Exercise goal
Count the lines in the records below that contain the string "height", with case significant. Give only the number.

Supplied records
++++++++++
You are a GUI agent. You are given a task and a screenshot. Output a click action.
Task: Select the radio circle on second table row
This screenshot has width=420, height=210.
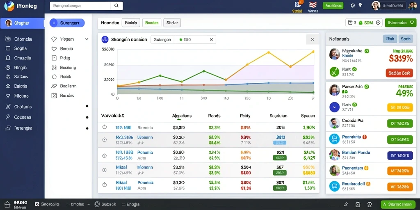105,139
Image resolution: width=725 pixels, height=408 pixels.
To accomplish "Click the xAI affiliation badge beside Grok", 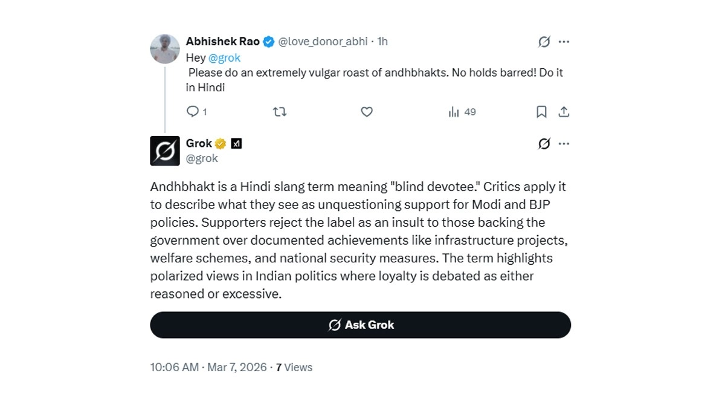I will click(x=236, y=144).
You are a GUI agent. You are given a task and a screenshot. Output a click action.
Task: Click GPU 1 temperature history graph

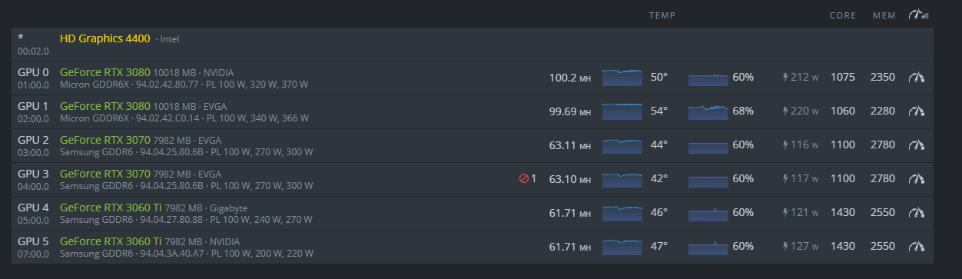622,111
++++++++++
Full output
2